__Data for analysis__.
┏━━
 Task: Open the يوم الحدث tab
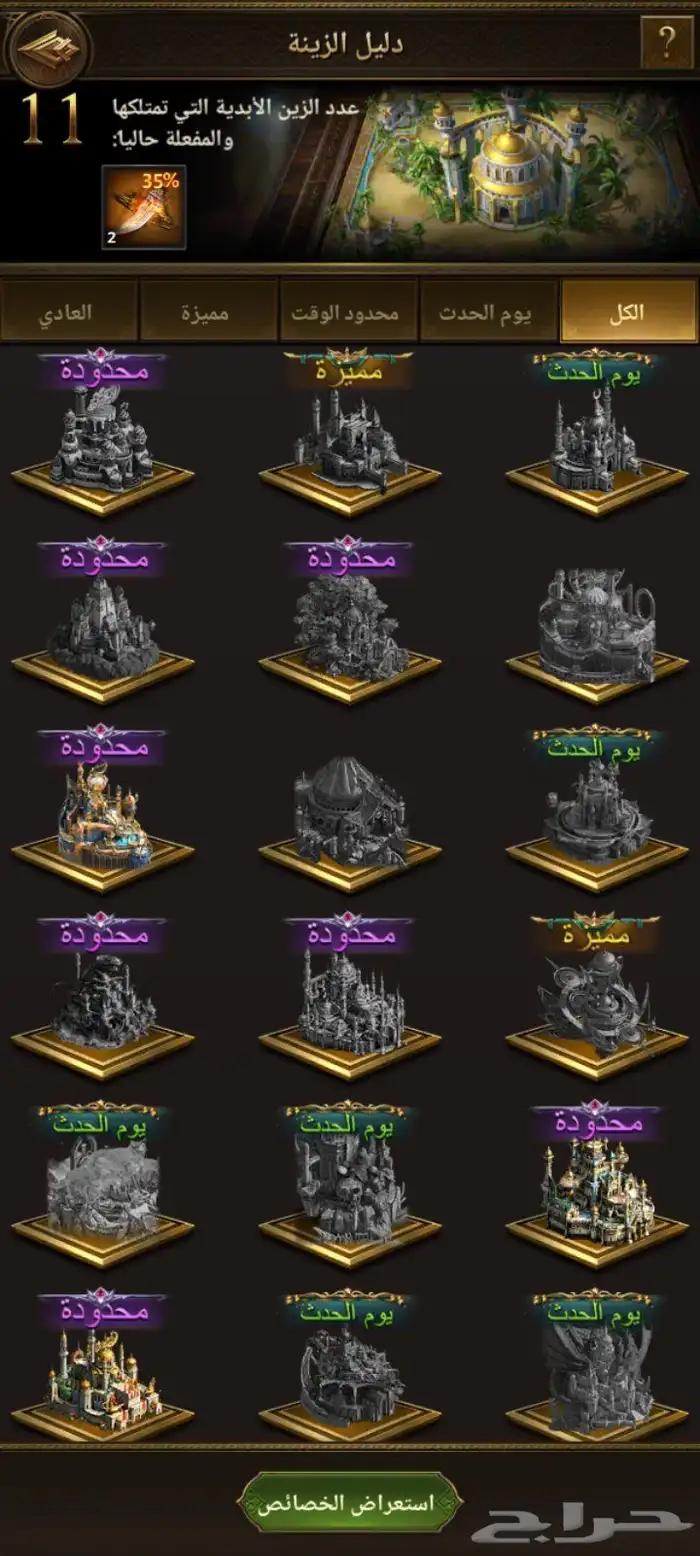coord(489,311)
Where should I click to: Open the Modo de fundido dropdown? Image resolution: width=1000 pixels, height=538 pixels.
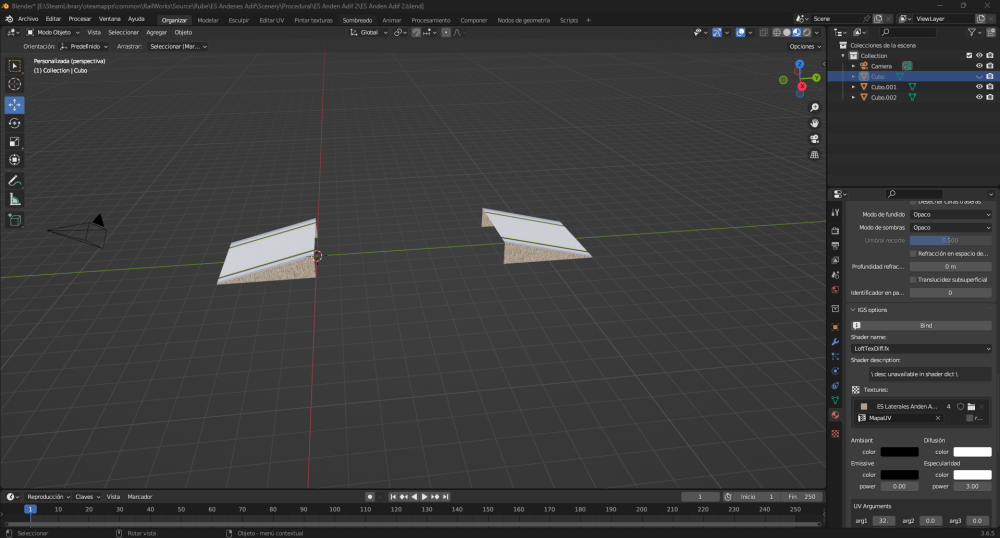pyautogui.click(x=951, y=215)
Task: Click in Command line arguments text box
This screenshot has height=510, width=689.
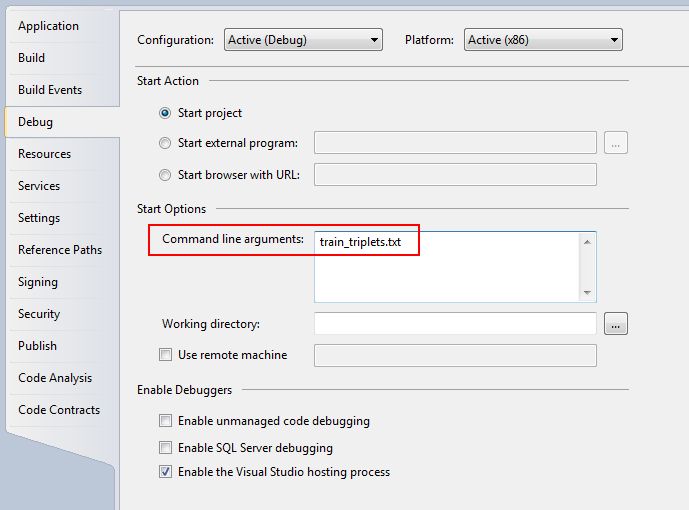Action: (447, 267)
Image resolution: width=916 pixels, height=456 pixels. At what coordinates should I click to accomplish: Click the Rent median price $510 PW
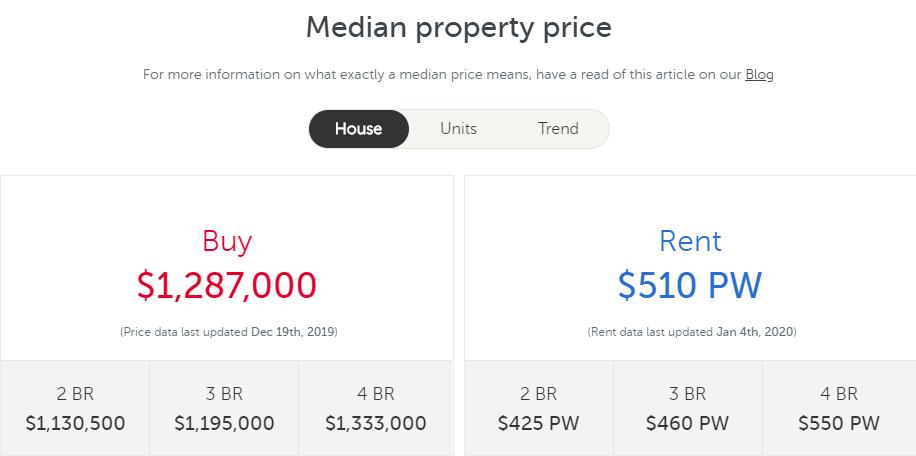[x=690, y=285]
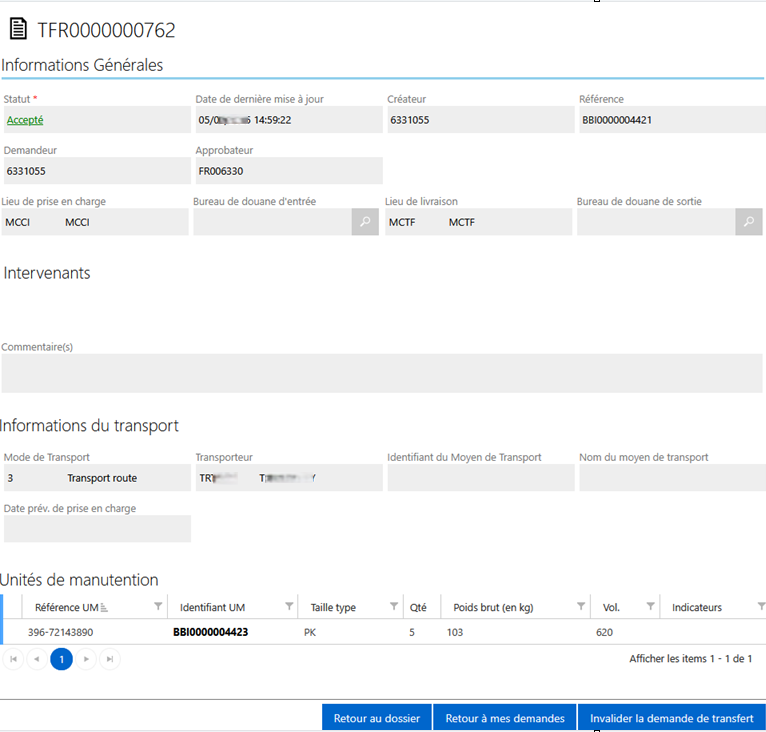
┗━━
__What needs to be done__.
Exact repetition of each line above is expected; images are to be omitted.

__Result__.
 Task: Open the يوم الحدث tab
coord(489,311)
Where should I click to: Open the Modo de fundido dropdown? Image resolution: width=1000 pixels, height=538 pixels.
pyautogui.click(x=951, y=215)
Task: Click in Command line arguments text box
This screenshot has height=510, width=689.
Action: (447, 267)
Image resolution: width=916 pixels, height=456 pixels. At what coordinates should I click to accomplish: Click the Rent median price $510 PW
[x=690, y=285]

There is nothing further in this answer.